*WORK REQUIRED*
Skip all pictures; return exactly the lines from the one containing "The image size is (1280, 720)." through the end of the data.

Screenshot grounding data

....

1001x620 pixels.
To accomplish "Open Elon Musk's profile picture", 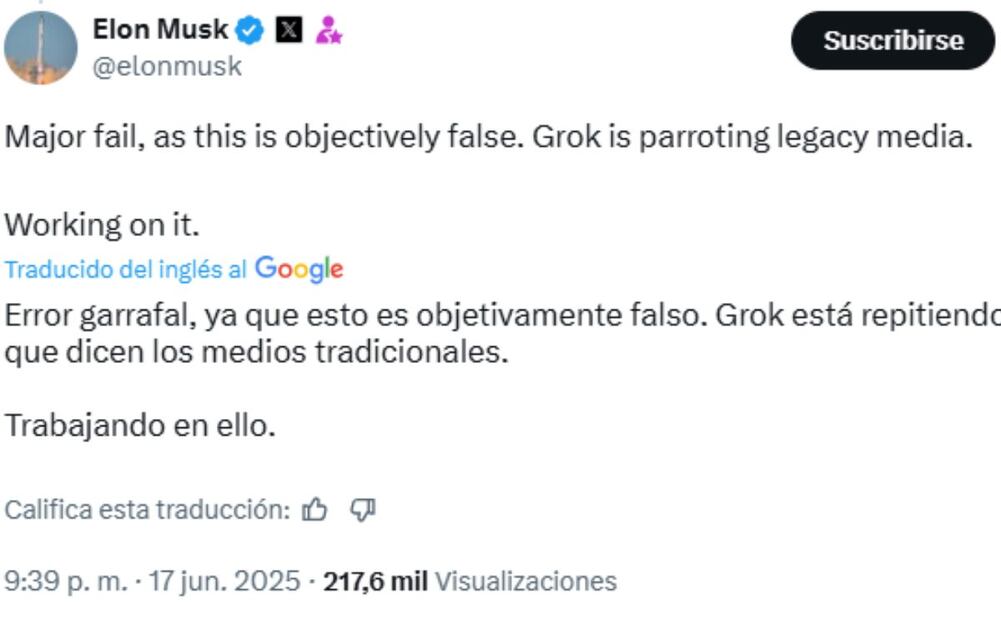I will tap(41, 48).
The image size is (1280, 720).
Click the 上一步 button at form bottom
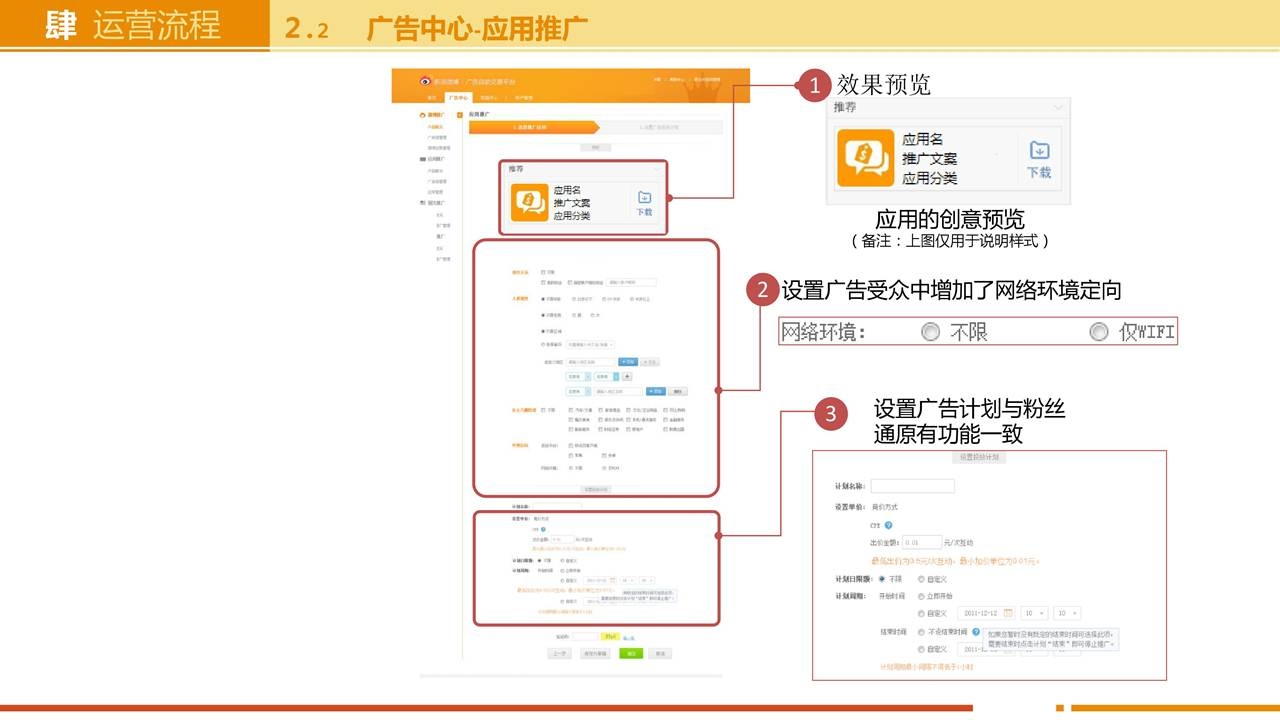tap(560, 653)
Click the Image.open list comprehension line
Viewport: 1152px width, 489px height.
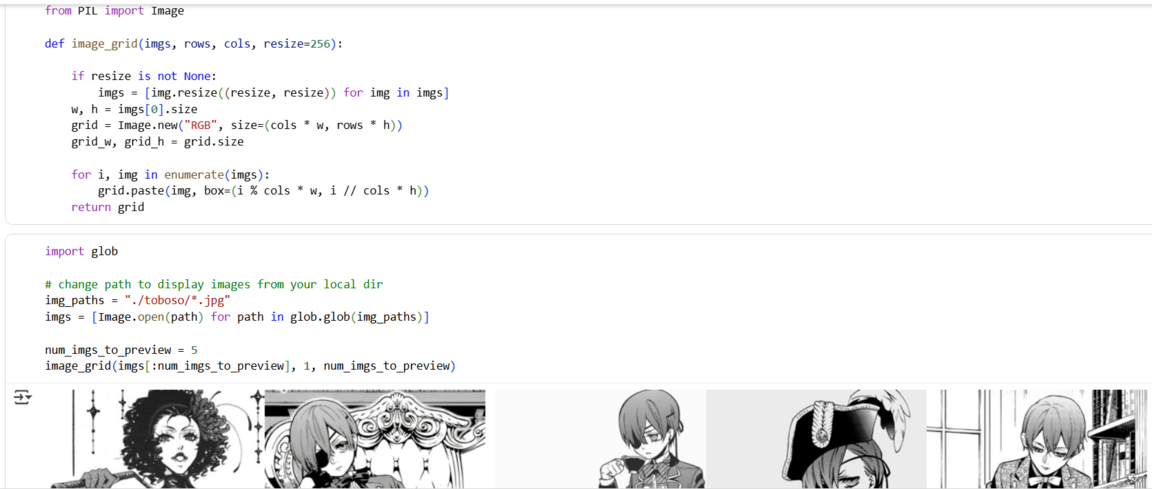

....

*YOUR SOLUTION*
The image size is (1280, 720).
Click the 上一步 button at form bottom
tap(560, 653)
Click the Image.open list comprehension line
Viewport: 1152px width, 489px height.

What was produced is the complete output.